#### Your task
Repeat the data below word for word, but leave out the pictures.

#### Records provided
_ _ _ _ _

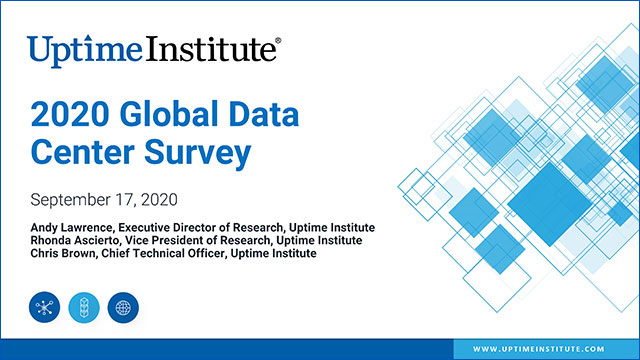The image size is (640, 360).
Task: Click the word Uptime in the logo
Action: pyautogui.click(x=79, y=49)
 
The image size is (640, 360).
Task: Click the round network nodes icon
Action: pyautogui.click(x=44, y=307)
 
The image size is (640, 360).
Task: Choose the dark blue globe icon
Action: pyautogui.click(x=124, y=307)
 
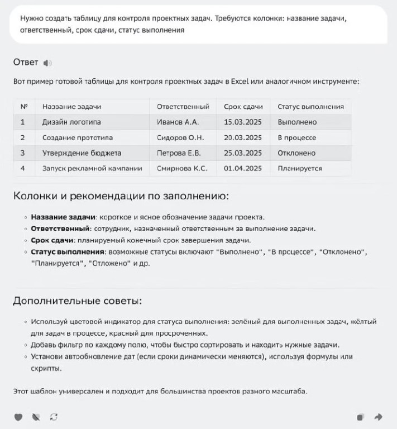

_ _ _ _ _

#### Correct result
The image size is (640, 360).
Task: Click the word Uptime in the logo
Action: pyautogui.click(x=79, y=49)
 
The image size is (640, 360).
Task: Click the round network nodes icon
Action: pyautogui.click(x=44, y=307)
 
The image size is (640, 360).
Task: Choose the dark blue globe icon
Action: pyautogui.click(x=124, y=307)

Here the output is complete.